Resta tentar entender de onde vem a reputação acadêmica, gráficos (c) e (d). Teria relação com o tamanho da universidade? Parece que sim, R=0,34 para os pontos no gráfico (c), mas ainda é apenas uma correlação fraca, embora faça sentido: quanto maior a universidade, mais conhecida ela seria entre os pares da academia em outros lugares. O que imagino que todos pensem é que quanto maior o impacto (reconhecimento) da produção científica, maior a reputação acadêmica, mas novamente o gráfico (d) mostra apenas R=0,38, na fronteira entre correlação “fraca” e “moderada”.

Reprodução

A representação desses conjuntos de números não sugere nenhuma identificação clara de tendências ou correlações entre indicadores, que permitiriam entender melhor o posicionamento ou as características de cada universidade. A saída seria coletar os indicadores de centenas de universidades do ranking global buscando identificar agrupamentos, que talvez queiram dizer alguma coisa [X]. Ou então vasculhar os indicadores que não são considerados no ranking Global, mas para o do BRICS: docentes com doutorado, artigos por docente e citações por artigo (que é diferente do usado no global: citações por docente). Buscando esses indicadores (agora entre as 50 melhor posicionadas) nota-se que são normalizados apenas entre as universidades da região e com isso têm em média valores mais altos do que nos gráficos acima. Mas a busca revela-se também pouco reveladora. Como exemplo, o gráfico abaixo (esquerda) com um indicador novo (produção científica na forma de média de artigos por docente) em função da razão docente por discente (outro teste da hipótese de que seria importante ter mais docentes dos estudantes para promover a pesquisa). O que se observa é, de novo, contraintuitivo, uma anticorrelação com um coeficiente R=-0,47, ou seja, “moderada”. Se retirarmos os outliers do círculo vermelho, qualquer correlação desaparece. Um pouco mais interessante é o gráfico de citações por docente em função do número de docentes (abaixo à direita). Um grupo de universidades com excelente razão docente/discente tem um impacto científico muito baixo. A correlação mais uma vez é “fraca”, R=-0,3, mas se também aqui excluirmos os outliers circulados em vermelho nesse gráfico, a correlação desaparece. Deve ser mencionado ainda que as universidades circuladas em um gráfico não são as mesmas das do outro. No entanto, no gráfico abaixo à direita podemos identificar (talvez) um agrupamento como o mencionado acima: todas as universidades circuladas são russas, incluindo tanto instituições abrangentes, quanto especializadas, variando da 7ª à 45ª posições no ranking para os BRICS e da 90ª à 355ª no ranking Global. Mesmo assim, finalmente a pista de um contexto.

Reprodução

Fortalece-se a sensação de que o ordenamento que esse ranking, QS BRICS, oferece para comunicados de imprensa não passa disso, fornecendo pouca informação útil para as universidades em si. O aspecto mais interessante é mesmo a grande dispersão dos dados, assinatura do descolamento dos contextos em que cada universidade está inserida (e onde, afinal, cumpre o seu papel) e a possibilidade de identificar agrupamentos que possam dizer alguma coisa. Nesse sentido, existe um ranking que escapa da sanha das listas e busca recuperar várias dimensões das universidades, permitindo posicionamentos sem ordenamentos e agrupamento de contextos para comparações com significado: trata-se do www.umultirank.org, claro que bem menos famoso que os outros que anunciam “vencedores”.

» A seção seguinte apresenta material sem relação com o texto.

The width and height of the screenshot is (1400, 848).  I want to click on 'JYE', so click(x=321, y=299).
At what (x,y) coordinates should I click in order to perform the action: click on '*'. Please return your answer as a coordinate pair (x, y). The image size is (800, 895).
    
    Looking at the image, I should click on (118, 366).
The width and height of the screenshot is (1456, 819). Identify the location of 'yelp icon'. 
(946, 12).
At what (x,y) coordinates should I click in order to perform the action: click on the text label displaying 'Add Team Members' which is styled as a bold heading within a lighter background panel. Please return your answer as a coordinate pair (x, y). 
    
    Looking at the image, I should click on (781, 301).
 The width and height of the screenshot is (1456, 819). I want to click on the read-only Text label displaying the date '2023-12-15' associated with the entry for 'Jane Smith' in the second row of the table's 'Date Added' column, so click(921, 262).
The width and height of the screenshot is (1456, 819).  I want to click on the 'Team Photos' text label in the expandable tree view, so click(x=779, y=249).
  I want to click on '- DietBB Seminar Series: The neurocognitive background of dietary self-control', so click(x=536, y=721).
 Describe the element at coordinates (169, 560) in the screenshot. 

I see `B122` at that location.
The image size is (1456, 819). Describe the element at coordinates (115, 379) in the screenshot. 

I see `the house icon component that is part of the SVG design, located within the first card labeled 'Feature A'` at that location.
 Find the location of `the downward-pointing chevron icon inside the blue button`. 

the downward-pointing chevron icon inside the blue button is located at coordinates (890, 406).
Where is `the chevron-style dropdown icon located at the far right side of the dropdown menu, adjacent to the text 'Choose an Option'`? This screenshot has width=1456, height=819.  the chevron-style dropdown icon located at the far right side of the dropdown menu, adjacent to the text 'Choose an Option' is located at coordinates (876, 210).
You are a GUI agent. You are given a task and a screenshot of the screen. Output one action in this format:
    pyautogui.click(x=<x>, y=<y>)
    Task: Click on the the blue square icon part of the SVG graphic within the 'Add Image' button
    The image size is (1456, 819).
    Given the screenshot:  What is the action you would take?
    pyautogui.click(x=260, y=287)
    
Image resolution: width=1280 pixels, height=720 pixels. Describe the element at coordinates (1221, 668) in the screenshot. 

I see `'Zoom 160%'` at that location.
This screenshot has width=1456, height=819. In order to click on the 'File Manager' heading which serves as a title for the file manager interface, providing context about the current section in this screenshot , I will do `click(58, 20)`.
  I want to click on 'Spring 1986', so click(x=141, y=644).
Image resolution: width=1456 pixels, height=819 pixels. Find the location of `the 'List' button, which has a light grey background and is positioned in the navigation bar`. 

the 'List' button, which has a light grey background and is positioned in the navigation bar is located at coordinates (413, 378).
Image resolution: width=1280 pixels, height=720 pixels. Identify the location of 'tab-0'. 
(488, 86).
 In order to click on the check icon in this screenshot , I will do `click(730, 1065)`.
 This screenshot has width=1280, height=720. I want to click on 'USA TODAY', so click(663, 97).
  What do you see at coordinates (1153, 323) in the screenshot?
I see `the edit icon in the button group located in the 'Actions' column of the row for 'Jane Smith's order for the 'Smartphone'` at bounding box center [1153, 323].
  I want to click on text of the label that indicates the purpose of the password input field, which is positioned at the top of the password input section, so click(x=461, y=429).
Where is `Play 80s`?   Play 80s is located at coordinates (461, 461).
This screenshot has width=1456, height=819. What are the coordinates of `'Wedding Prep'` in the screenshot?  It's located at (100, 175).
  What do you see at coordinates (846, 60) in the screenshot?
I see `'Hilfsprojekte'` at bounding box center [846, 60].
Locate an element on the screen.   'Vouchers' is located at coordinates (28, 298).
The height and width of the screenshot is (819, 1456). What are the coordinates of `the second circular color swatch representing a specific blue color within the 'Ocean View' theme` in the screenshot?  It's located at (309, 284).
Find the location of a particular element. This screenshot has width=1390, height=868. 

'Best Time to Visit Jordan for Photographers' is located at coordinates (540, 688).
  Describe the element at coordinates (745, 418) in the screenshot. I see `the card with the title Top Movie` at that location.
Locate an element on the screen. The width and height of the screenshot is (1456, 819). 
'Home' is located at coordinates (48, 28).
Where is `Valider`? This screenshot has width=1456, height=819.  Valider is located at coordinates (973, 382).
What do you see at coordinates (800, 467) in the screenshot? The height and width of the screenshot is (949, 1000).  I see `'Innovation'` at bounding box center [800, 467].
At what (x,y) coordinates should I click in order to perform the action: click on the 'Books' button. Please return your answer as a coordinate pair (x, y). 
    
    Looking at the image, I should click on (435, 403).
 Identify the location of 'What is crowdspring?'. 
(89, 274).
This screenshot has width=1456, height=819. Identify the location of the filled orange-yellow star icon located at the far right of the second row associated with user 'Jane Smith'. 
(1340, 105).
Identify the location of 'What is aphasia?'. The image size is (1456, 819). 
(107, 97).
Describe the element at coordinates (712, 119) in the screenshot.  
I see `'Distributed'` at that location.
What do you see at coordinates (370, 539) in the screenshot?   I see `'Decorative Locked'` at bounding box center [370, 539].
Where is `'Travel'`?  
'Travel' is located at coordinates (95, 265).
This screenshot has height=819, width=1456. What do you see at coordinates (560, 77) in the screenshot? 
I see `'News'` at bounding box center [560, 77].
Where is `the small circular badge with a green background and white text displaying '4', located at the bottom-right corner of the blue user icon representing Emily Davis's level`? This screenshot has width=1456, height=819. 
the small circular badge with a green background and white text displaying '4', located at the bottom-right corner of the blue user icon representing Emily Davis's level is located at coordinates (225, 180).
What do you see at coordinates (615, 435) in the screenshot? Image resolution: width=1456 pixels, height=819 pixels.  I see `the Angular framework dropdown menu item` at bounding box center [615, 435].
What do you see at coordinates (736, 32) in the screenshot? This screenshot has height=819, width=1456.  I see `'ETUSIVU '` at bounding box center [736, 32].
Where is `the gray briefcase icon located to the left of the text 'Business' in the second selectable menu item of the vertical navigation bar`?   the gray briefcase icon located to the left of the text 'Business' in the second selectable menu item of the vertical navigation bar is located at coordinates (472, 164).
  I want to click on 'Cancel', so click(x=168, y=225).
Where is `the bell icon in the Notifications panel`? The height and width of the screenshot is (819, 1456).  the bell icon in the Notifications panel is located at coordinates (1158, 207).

Para ter uma ideia de como o contexto de uma universidade é importante e determinante, apesar de ideias gerais compartilhadas, recomendo o estudo de Flávio Ferreira em sua tese sobre o movimento de expansão de vagas nas três universidades paulistas: apesar de motivadas pela mesma política, “o processo foi diferente em cada universidade e dependente da história de cada instituição e da concepção que os atores envolvidos têm de universidade” [XI].

Em outros lugares, esforços e preocupações para entender o papel e o impacto da universidade, para além dos rankings, também florescem. A tese de Wagner Cury Filho, orientada por Thomaz Wood Jr, é um exemplo disso: “Impacto da universidade na comunidade: um estudo de caso de uma instituição pública brasileira” [XII].

Olhando mais a fundo esse e alguns outros rankings, convenço-me de que é necessário olhar para outros lados. Os rankings viraram uma instituição com uma verdade com forte cheiro de falácia em relação à integração dos indicadores em uma lista. Por outro lado, sua desconstrução é relevante – rankings não devem ser consumidos, mas estudados [XIII].

 



[I] https://www.unicamp.br/unicamp/ju/artigos/peter-schulz/aprendendo-sobre-e-com-os-rankings-de-universidades

[II] Mais uma dica que devo a Flávio Ferreira: From Eminent Men to Excellent Universities: University Rankings as Calculative Devices. Björn Hammarfelt, Sarah de Rijcke e Paul Wouters, Minerva, vol. 55, 391-411 (2017).

[III] Peripheral vision: economic markets as calculative collective devices. Michel Callon e Fabian Muniesa. (2005). Organization Studies 26(8): 1229–1250 (2005).

[IV] https://www.topuniversities.com/university-rankings/brics-rankings/2019

[V] Por exemplo, a sexta melhor do BRICS é a 90ª no global, enquanto que a 7ª do BRICS é a 59ª do mundo.

[VI] A plataforma social science statistics é uma bela ferramenta on line

[VII] http://www.statstutor.ac.uk/resources/uploaded/spearmans.pdf

[VIII] http://faculty.neu.edu.cn/cc/zhangyf/papers/How-to-Lie-with-Statistics.pdf

[IX] Nada contra internacionalização, pelo contrário: faz parte da ciência.

[X] Isso já foi feito, por exemplo, a partir de outro ranking com indicadores de impacto da produção científica, colaboração internacional e liderança. Visualization Of Ranking Data: Geographical Signatures In International Collaboration, Leadership And Research Impact. E. Manganote, M. Araujpo e P. Schulz, Journal of Informetrics, vol. 8(3), 642-649 (2014).

[XI] Esperemos que a tese esteja acessível em breve, enquanto isso, pelo Jornal da Unicamp

[XII] Também inédita ainda, mas tive o privilégio de fazer parte da banca de defesa.

[XIII] Ao chegar ao fim dessa coluna, questionei-me se não deveria transformá-la em um artigo acadêmico, mas a preparação do mesmo exigiria um tempo maior para cumprir o ritual imposto a esse tipo de publicação. Além disso, o processo de submissão e publicação seria ainda mais demorado e provavelmente o público atingido seria menor. O rigor, no entanto, é o mesmo e a metodologia é aberta para que qualquer leitor interessado possa verificar e ir além do que está escrito.